Well I originally made this topic out of an interest to see how common my friend's reaction was (pretty common, it seems).
I've ended up exposing some pretty awful attitudes and assumptions about transwomen. I've done some reading and research online about the topic as a result, and wanted to address some of the things that have been said here.
I just want to stress I am *not* trying to change anyone's mind about whether they'd date a transwoman, but I also don't want to be complicit in allowing mistruths to spread about a group of people who already face massive challenges in life.
So, to address some of the things said here:
1 - The Neo-Vagina
a) The penile inversion method of creating the vagina is being phased out in favor of a newer more complex technique, which gives the patient a regular-looking vagina, located in the same place as a natal woman's, with the same angle of entry. Everything listed below refers to the type of vagina created by this newer method.
b) A Neo-Vagina has all the parts of a regular vagina, except the cervix, which is right up the back and completely undetectable and irrelevant in so far as how the sex act feels.
c) You would not feel or see any difference between it and a natal vagina, keeping in mind that there is no one standard natal vagina - that they vary in shape and size and proportion quite a bit.
d) It smells like a regular vagina, and orgasm is possible, including ejaculation. It does self-lubricate to an extent, however additional lubricant may be needed in some cases.
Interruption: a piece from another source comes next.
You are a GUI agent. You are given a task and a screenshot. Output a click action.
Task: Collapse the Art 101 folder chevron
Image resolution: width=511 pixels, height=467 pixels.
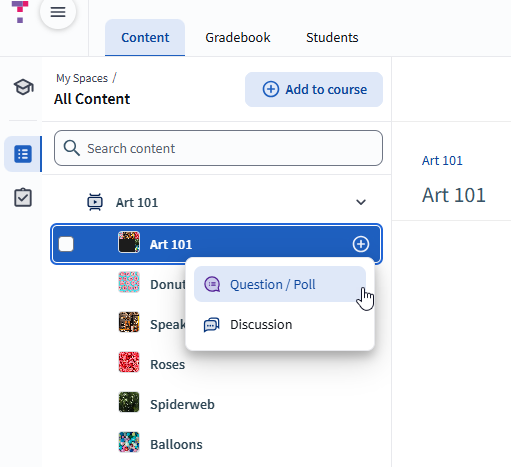361,202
e) It does NOT look like something has been cut up and put back together.
f) In short, only a gynecological exam would reveal that it is not a natal vagina.
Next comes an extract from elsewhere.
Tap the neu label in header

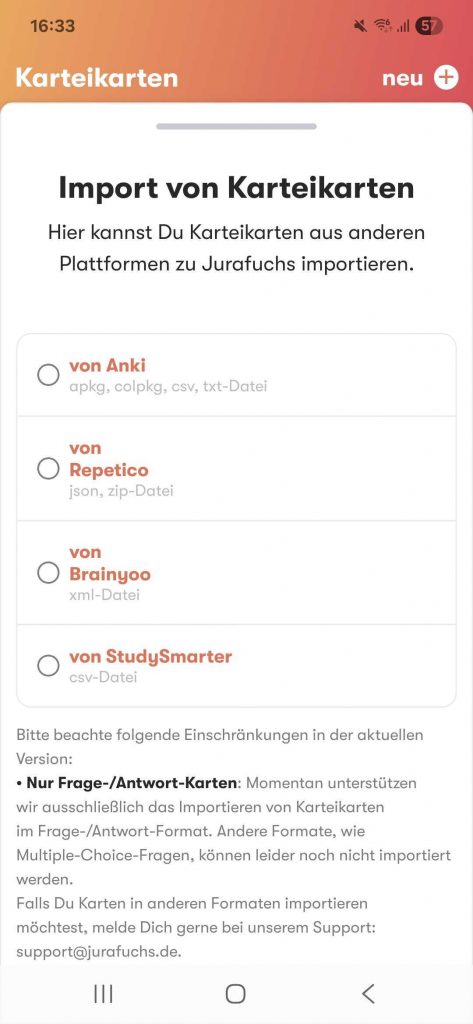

Pictures and a description of the procedure are available at:
(NSFW)
http://www.supornclinic.com/restricted/SRS/Results.aspx
Remember that you don't normally see vaginas so up-close and presented in such a cold, medical type of way, unless you are a gyno or watch some really weird porn, so be prepared to be confronted.
g) The vaginal cavity *will* shrink over time if it is not stretched regularly. After the first year or so this involves using a vibrator-like device for 30 minutes once a week. If the transsexual is having sex regularly they don't need to worry about it.
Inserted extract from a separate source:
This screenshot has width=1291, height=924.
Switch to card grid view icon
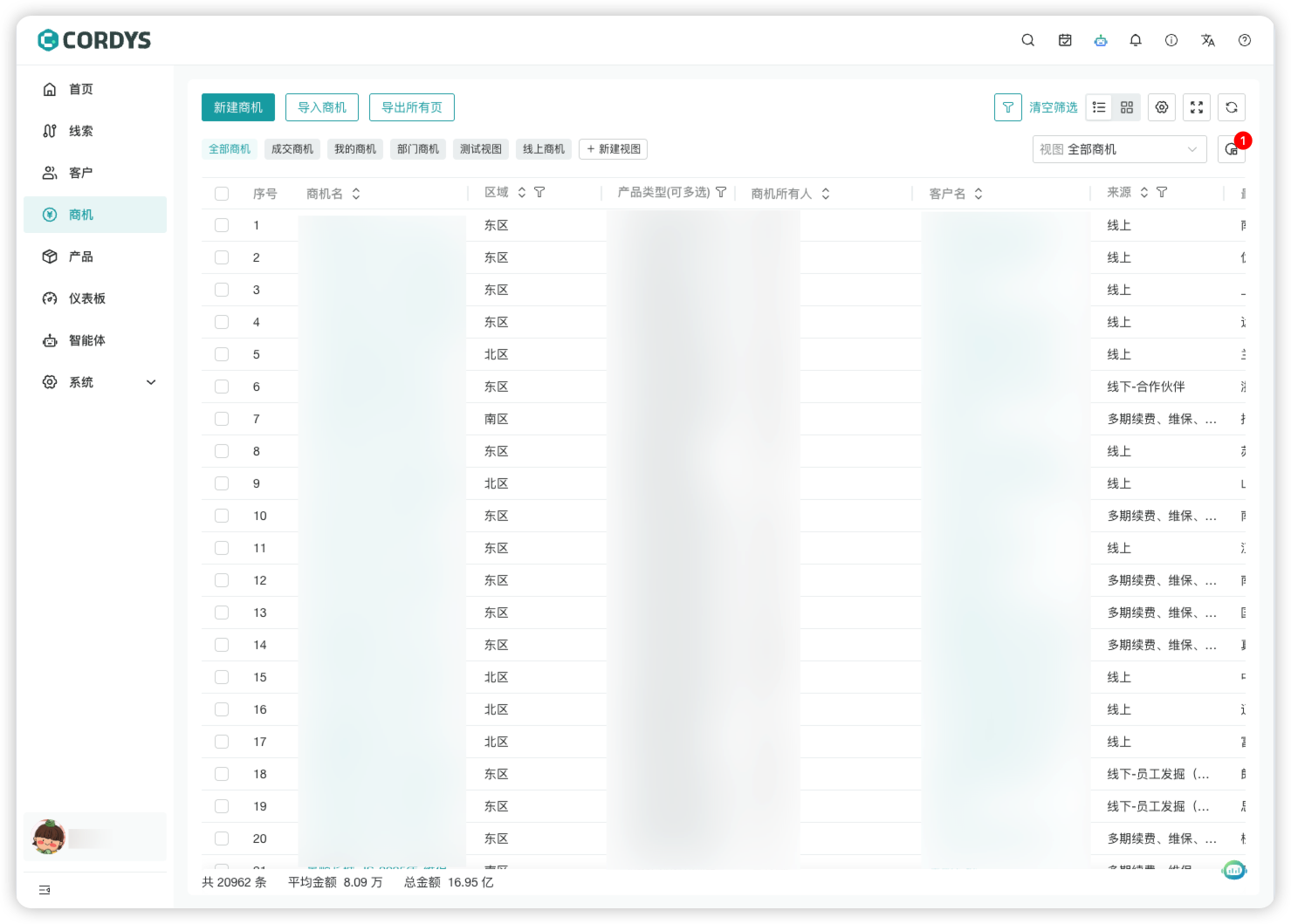(x=1127, y=107)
2 - "At least you'd get anal sex"
There is no reason why a post-op transsexual would be any more inclined towards anal sex than an average woman as she has a vagina for sexual penetration, just like any other woman. If you're talking pre-op, then yes, you'd probably get to have anal sex, but as many natal woman are willing to do this it's hardly a reason to date a trans woman.
3 - "Man-sweat"
After being on hormone therapy for a while these types of biological processes change. Sweat, urine and sexual fluids lose that "musky" scent that men have. Skin also becomes softer as female hormones cause more fat to be distributed to just under the skin. Body hair falls out, and what doesn't is thinner and lighter (legs, underarms etc). Some need electrolysis to remove hair if they were hirsute men.
4 - Does the beard still grow after hormones are added?
Yes it will, unless the person gets laser and electrolysis done on their face to permanently remove the hair. Most do this early on in the process before they have the "big operation", as hair on the face feels "wrong".
5 - They are still a man even if they have boobs and a vagina.
This is a personal opinion, and if you feel that a woman must have a particular genetic code to really be a woman, then I am not here to convince you otherwise.
I will say though, that whatever your personal opinion is, I think it is extremely disrespectful to persist in calling a male-to-female transsexual "he" and "him". It is not like they wake up on a whim and decide they are women.
A post-op male to female transsexual has to spend about 100,000 dollars to get electrolysis, hormones, sexual reassignment surgery, and facial feminization surgery - surgeries which are extensively invasive, risky and take a few years to recover from. They have to completely re-learn how to talk and move and dress. They have to go through a period of looking like a man in a dress and take all sorts of abuse and ridicule and discrimination before they can become "passable" as a woman, and they often have to give up marriages, family and friends who can't accept their transition. Many move to a new place to start life over because they face so much rejection where they come from. You can see in this thread how difficult it then must be to find someone to love them.
I think if someone is willing to sacrifice so much to be perceived as a particular gender, then we should respect that and use the pronouns that they wish to be called by.
I started this topic out of a kind of detached interest in my friend's attitude to this woman he met, but it has really opened my eyes to the plight of transsexuals. I hope this post has helped educate someone by dispelling some of the myths about them. I know I've learned a lot.